→ **Source extract**:
━━━━━━

Much of the Republican governor's plan, which he outlined in January, survived the legislative budgeting process. Parson, a Republican, did not issue any line-item vetoes, meaning lawmakers won't have to debate overriding any budget moves later this year.

“We are proud of the General Assembly and their efforts with the fiscal year 2020 budget," Parson said in a statement. "They have created a fiscally-responsible, balanced budget that will move Missouri forward.” 

State workers are poised to receive a 3% raise while Department of Corrections employees will receive additional salary increases in an effort to attract and retain prison officials.

The formula used to calculate state aid for K-12 education will be fully funded, with public schools receiving $61.4 million more than this fiscal year, bringing total K-12 spending to $3.54 billion. Public colleges and universities will receive small increases to core funding.

The plan also includes $10 million in lottery funds that will go to the "Fast Track" scholarship program for students 25 or older.

The governor also won the authority to sell bonds for bridge repairs.

In January, Parson proposed selling $350 million worth of bonds, but the Legislature pared that amount to $301 million. The authority to issue the bonds is also contingent on the state winning a federal grant for bridge repairs.

Also included in the spending plan is $50 million in general revenue for bridge repairs, as well as an additional $50 million to be used for an infrastructure cost-share program between cities and the state.

The state's public defenders, despite still being chronically underfunded, also scored minor wins: $500,000 in new spending to address the public defenders' case backlog; and $913,786 for two juvenile units in St. Louis and Kansas City.

About one-third of the state's budget is funded by state general revenue. One-third is made up of other funds, while the rest comes from the federal government.

As of Friday, net general revenue collections had swelled to $8.9 billion for the fiscal year, a 1.59% increase over net collections at the same point last year.

Officials had predicted state revenue would grow by 1.7% this fiscal year.

━━━━━━

→ **Given entries**:
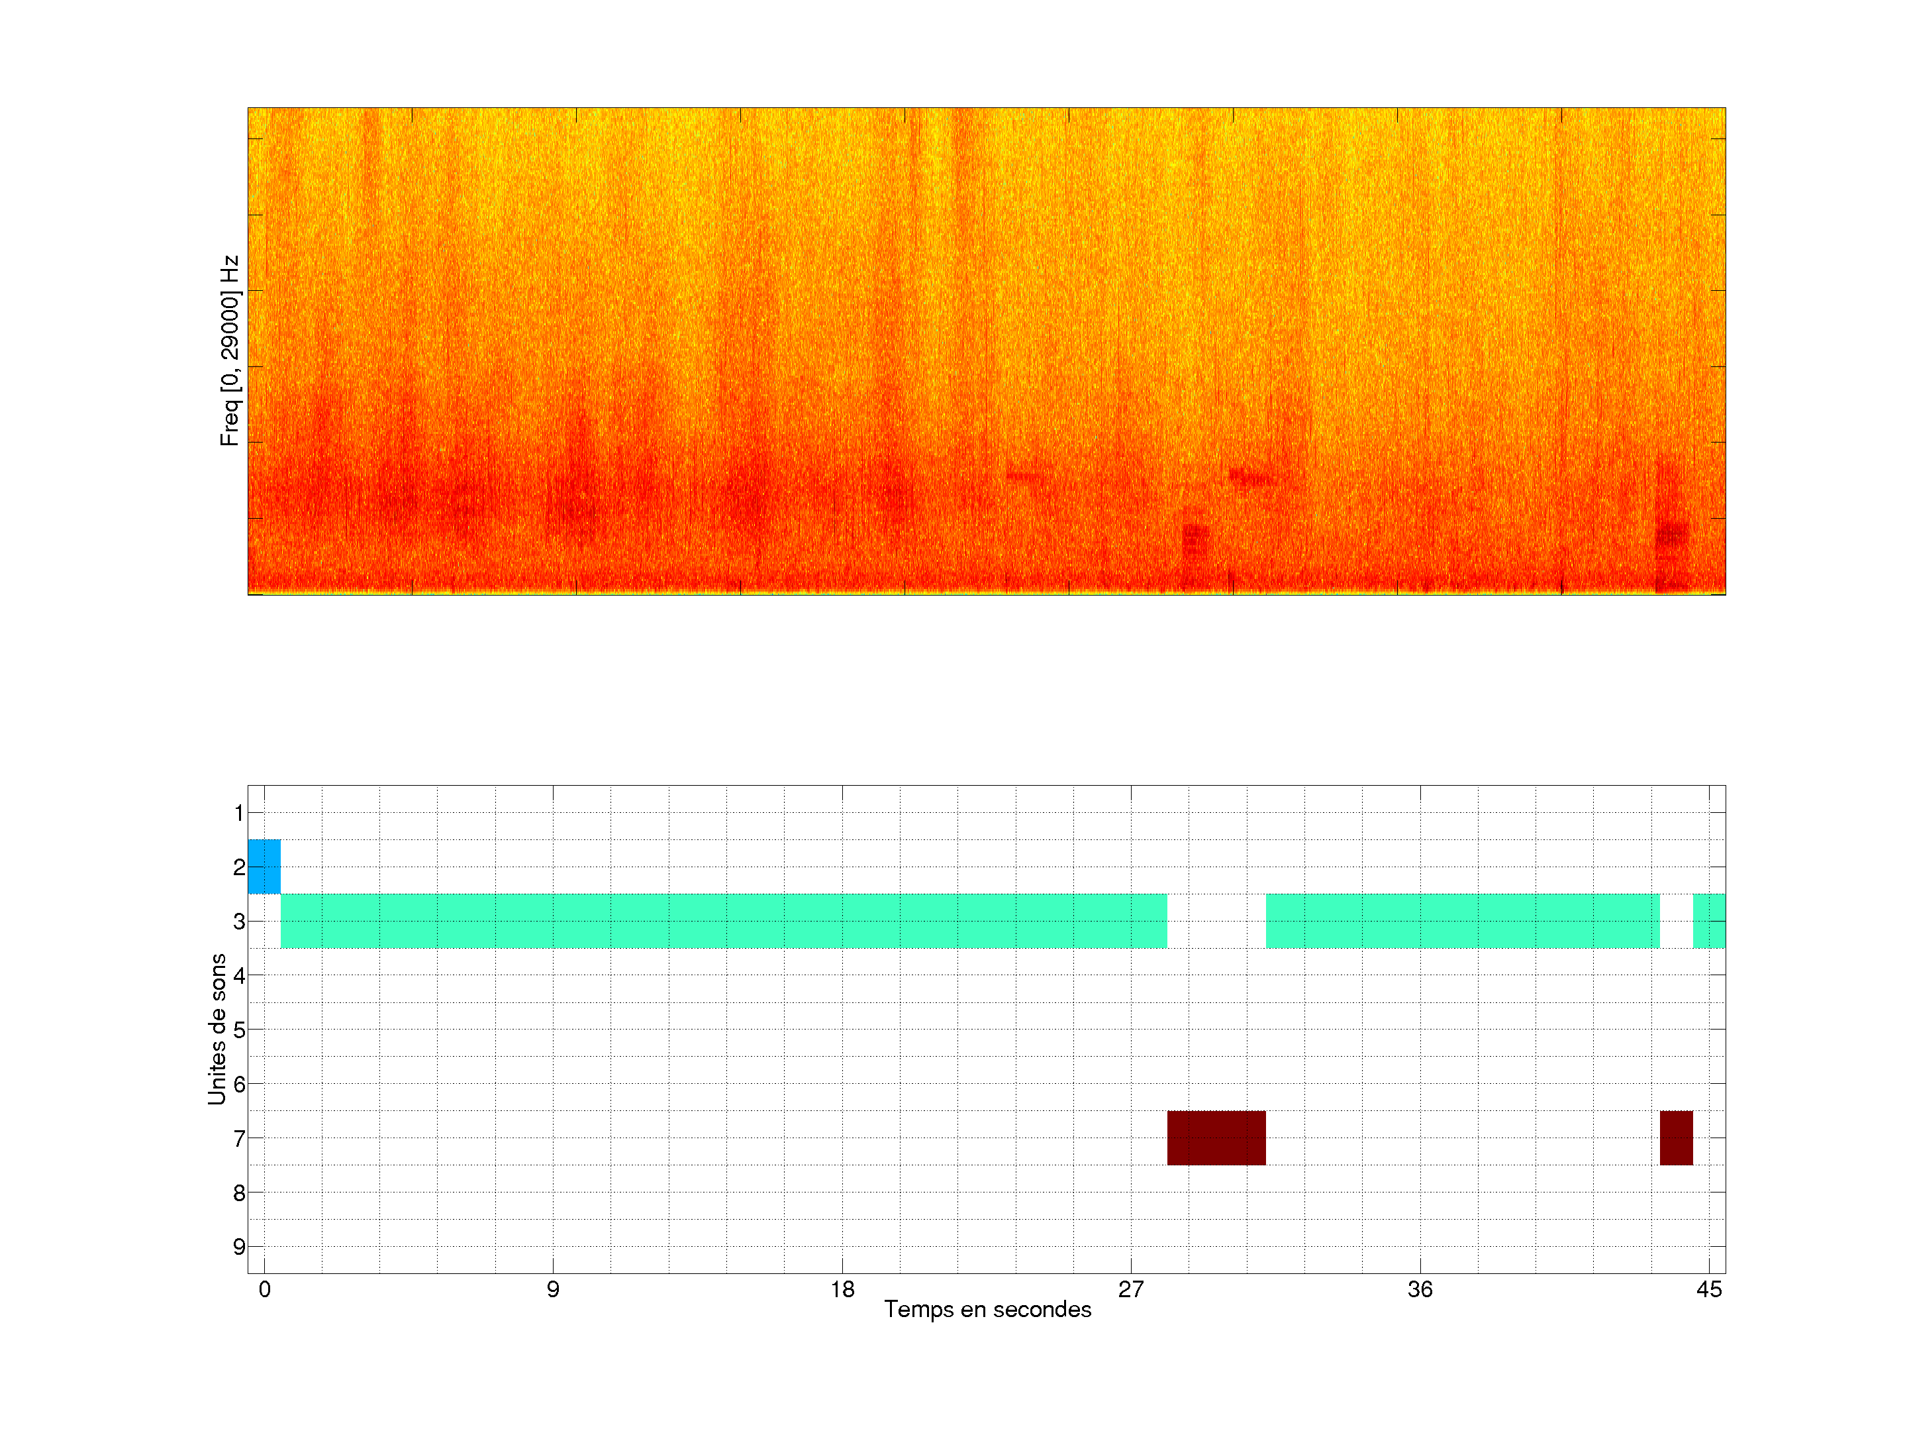Click the wide dark red block in row 7
Screen dimensions: 1907x1431
(1216, 1138)
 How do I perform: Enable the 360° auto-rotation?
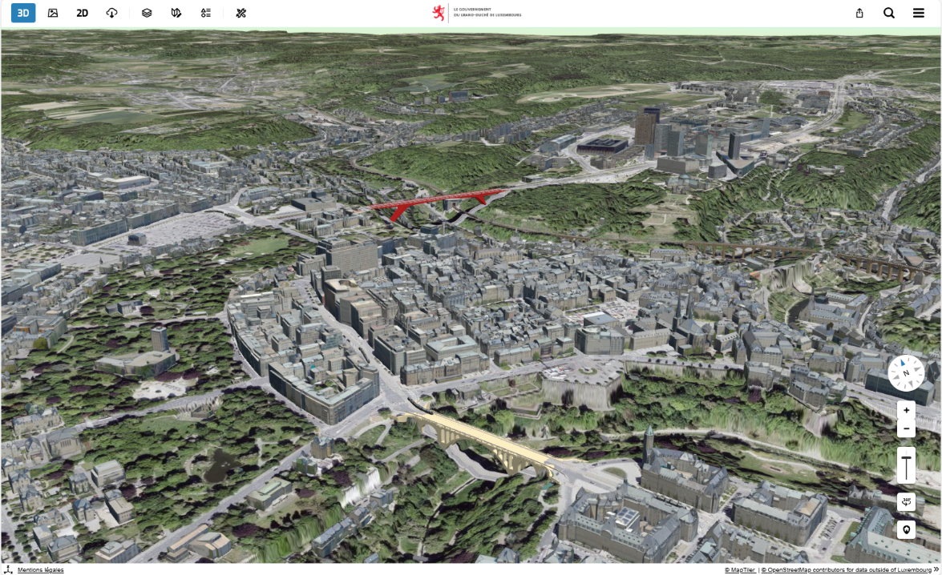point(905,502)
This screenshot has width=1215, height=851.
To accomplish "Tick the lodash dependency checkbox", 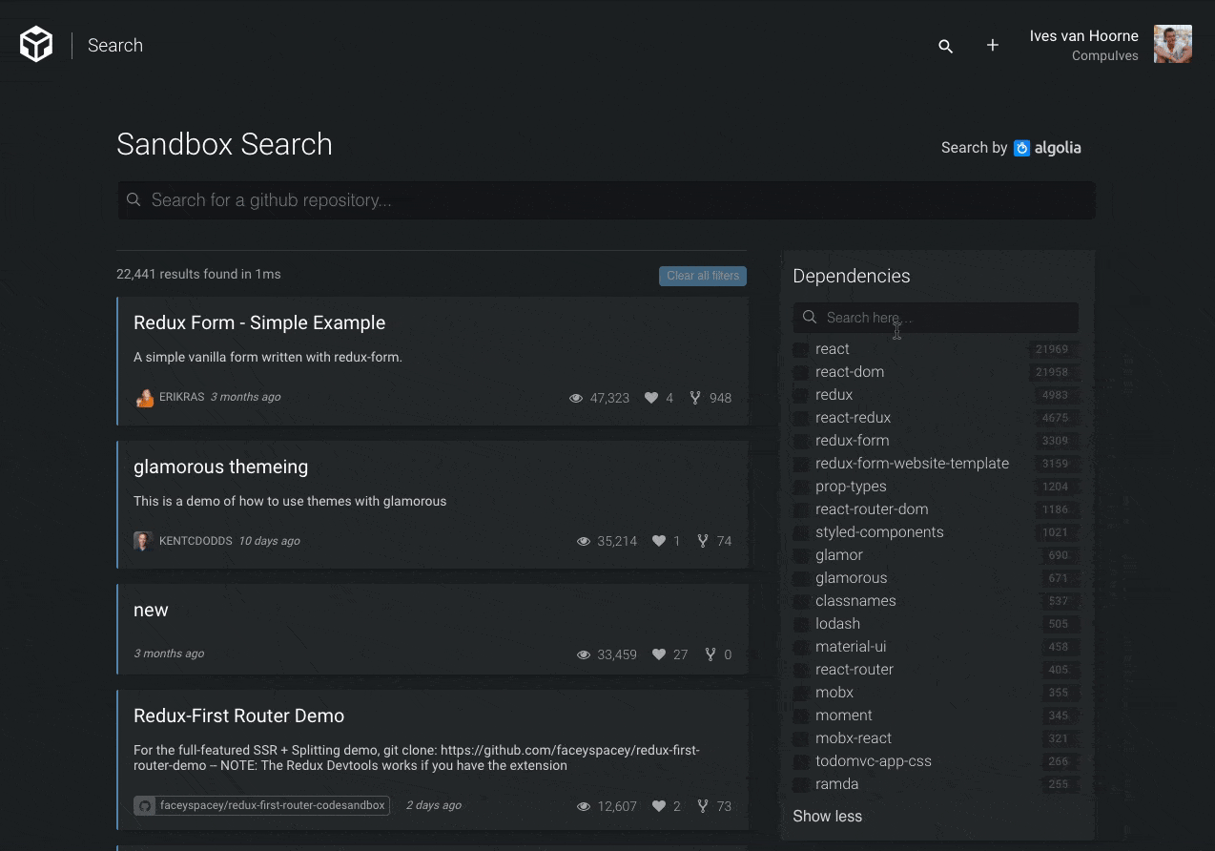I will point(801,624).
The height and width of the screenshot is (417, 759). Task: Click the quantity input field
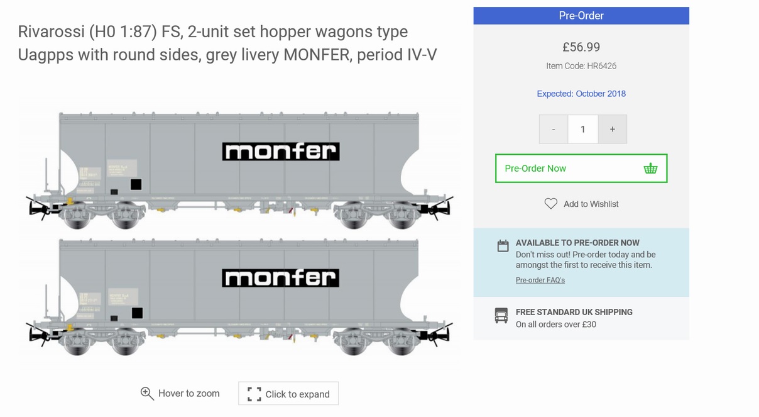[582, 130]
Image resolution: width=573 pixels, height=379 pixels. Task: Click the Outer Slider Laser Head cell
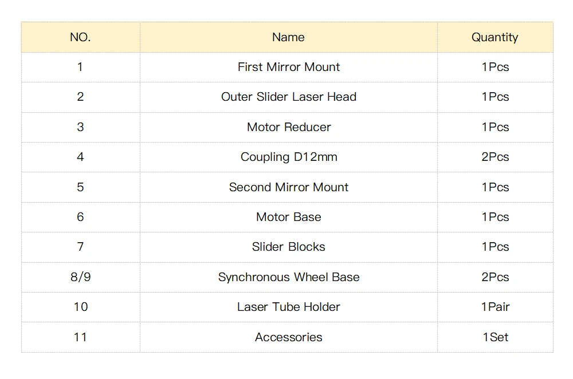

━━━━━━

→ **Stated goal**:
How would you say this sentence from the Missouri budget article in Spanish: "The governor also won the authority to sell bonds for bridge repairs." These lines come from a different source than the text.

→ **Solution to the exercise**:
El gobernador también obtuvo la autorización para vender bonos destinados a la reparación de puentes.